» **COMPITO SCRITTO**
Stampa senza alcuna modifica le righe dei record che vanno da quella contenente "Given: Click the orange info icon" fino alla fine dei record, estremi inclusi.

(Record di localizzazione di parole ed elementi)
- - - - - - -

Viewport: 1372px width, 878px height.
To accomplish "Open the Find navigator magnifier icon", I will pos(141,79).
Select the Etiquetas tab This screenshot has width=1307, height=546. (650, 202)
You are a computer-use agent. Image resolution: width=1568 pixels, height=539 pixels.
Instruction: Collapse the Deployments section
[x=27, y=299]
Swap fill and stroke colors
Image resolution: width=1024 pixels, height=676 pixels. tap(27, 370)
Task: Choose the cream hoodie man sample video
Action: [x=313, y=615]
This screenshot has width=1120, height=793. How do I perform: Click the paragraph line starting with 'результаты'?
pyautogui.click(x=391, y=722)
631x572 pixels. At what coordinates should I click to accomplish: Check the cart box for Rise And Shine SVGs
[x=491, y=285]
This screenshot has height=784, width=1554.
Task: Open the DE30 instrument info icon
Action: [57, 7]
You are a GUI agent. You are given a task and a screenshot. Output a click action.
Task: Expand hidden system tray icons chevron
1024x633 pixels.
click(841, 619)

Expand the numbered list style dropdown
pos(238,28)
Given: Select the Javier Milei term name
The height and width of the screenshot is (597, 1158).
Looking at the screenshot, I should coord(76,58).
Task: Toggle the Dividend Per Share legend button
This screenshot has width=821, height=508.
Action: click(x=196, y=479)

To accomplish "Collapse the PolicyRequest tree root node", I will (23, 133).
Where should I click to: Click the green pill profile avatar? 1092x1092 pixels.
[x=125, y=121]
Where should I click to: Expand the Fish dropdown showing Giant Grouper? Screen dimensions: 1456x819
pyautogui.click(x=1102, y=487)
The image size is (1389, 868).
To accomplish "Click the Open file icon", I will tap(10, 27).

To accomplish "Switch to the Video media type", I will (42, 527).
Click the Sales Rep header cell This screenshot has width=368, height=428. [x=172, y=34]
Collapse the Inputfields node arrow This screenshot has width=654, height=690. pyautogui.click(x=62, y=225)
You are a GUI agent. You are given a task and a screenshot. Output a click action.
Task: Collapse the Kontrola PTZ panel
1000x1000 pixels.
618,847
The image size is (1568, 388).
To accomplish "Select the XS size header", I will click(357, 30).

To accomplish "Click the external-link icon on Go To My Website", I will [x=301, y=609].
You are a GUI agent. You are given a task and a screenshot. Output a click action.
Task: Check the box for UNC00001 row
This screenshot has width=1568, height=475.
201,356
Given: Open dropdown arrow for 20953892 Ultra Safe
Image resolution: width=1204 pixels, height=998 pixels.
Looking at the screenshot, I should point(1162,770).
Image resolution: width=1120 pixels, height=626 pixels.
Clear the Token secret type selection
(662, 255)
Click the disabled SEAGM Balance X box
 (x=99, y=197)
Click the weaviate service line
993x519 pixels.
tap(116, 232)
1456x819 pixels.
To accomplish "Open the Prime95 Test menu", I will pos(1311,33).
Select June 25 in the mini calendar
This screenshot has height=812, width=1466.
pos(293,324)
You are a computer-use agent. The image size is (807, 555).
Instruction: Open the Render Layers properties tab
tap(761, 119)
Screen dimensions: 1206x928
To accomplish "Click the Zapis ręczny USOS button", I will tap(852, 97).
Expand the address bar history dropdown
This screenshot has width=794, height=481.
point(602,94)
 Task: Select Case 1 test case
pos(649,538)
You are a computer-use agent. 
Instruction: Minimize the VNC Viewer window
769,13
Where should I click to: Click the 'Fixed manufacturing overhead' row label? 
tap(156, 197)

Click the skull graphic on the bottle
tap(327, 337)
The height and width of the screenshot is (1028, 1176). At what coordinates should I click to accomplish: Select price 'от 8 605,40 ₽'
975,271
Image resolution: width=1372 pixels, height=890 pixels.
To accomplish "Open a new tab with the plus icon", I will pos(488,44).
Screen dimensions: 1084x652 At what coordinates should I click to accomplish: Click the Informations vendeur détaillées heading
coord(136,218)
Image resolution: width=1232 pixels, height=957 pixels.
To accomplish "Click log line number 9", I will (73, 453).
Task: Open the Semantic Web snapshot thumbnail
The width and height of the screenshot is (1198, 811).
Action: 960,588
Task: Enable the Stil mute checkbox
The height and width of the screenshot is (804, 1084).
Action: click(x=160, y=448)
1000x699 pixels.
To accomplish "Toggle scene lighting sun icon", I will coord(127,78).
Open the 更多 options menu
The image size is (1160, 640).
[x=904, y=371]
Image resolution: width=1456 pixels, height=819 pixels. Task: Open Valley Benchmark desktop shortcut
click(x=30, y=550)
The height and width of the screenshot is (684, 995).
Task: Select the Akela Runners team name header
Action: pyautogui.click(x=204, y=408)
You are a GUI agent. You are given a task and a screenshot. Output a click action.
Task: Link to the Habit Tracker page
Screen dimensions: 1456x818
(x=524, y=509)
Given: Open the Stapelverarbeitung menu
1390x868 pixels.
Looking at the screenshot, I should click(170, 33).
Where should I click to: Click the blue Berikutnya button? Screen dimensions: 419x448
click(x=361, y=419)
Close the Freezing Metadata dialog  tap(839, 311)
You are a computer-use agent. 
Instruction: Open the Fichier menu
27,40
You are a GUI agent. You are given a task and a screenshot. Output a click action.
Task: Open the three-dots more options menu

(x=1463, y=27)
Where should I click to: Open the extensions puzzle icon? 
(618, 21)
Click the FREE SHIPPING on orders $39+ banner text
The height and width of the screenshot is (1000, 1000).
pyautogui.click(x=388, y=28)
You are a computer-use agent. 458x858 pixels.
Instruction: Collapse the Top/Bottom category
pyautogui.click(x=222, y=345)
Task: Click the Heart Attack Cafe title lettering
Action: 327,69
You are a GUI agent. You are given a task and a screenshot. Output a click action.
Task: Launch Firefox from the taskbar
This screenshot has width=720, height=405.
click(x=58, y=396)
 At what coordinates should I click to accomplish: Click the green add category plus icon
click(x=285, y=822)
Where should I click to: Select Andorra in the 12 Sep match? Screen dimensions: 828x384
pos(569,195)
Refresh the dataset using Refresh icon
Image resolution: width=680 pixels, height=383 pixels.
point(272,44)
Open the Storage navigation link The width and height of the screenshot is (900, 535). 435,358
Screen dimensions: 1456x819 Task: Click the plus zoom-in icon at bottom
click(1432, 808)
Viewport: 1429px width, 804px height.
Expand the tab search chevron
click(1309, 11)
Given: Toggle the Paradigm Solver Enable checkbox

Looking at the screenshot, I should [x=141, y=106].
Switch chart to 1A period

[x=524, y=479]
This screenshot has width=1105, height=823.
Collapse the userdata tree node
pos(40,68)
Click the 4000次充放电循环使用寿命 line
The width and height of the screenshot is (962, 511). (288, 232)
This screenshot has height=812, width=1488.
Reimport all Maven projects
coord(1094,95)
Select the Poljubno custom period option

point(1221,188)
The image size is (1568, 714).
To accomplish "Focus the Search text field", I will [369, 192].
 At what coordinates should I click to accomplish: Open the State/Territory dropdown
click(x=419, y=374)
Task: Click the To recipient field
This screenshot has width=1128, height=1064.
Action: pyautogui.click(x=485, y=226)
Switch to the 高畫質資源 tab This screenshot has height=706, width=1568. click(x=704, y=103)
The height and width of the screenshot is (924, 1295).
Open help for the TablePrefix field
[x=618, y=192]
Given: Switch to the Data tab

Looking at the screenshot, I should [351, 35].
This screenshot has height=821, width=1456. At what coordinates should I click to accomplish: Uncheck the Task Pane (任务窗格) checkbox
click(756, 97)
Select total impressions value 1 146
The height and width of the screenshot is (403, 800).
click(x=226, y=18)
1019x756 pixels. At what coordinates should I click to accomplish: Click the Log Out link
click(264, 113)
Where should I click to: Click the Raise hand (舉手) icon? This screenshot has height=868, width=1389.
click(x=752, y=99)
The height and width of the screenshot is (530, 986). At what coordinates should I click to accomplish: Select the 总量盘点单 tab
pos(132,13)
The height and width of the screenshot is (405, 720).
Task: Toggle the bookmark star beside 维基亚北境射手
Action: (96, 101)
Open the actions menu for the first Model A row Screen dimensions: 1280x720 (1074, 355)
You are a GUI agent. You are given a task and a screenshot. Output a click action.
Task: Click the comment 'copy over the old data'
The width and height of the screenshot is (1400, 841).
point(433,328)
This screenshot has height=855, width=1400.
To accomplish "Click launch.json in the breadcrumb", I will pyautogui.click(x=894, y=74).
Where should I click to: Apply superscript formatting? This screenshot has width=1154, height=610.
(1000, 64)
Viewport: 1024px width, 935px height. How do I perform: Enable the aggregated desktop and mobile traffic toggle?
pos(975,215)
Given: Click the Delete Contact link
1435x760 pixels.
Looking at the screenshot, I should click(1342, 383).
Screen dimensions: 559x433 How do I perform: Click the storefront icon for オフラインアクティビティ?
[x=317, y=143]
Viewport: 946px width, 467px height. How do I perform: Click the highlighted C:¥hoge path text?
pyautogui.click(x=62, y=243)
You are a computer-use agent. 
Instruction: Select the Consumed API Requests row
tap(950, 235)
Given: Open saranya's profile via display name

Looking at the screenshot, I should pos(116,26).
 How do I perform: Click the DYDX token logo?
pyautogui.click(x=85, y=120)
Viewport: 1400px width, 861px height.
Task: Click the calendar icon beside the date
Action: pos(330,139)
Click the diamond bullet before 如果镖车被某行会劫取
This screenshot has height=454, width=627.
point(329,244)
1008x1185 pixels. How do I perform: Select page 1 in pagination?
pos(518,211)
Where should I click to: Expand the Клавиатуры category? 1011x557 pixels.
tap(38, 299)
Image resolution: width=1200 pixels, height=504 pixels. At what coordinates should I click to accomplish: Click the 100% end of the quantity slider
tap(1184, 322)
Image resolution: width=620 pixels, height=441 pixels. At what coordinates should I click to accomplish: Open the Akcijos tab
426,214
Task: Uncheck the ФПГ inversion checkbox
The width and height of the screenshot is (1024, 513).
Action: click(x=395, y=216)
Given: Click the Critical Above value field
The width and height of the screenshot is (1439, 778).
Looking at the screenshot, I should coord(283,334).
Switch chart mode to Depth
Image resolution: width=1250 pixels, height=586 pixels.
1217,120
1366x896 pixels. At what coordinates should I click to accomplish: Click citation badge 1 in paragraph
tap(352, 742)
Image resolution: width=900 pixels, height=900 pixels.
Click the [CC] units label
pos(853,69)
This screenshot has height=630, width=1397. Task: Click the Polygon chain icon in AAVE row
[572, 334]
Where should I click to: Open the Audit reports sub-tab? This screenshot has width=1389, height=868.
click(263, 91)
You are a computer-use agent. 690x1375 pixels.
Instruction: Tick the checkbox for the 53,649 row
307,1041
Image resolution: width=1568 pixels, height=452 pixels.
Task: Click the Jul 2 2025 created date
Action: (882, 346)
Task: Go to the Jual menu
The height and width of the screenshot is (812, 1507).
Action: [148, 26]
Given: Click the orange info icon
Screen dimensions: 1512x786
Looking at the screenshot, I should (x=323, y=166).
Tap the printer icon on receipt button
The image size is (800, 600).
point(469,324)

- - - - - - -

» **RISPOSTA AL COMPITO**
Given: Click the orange info icon
Screen dimensions: 1512x786
Looking at the screenshot, I should (x=323, y=166).
Tap the printer icon on receipt button
The image size is (800, 600).
point(469,324)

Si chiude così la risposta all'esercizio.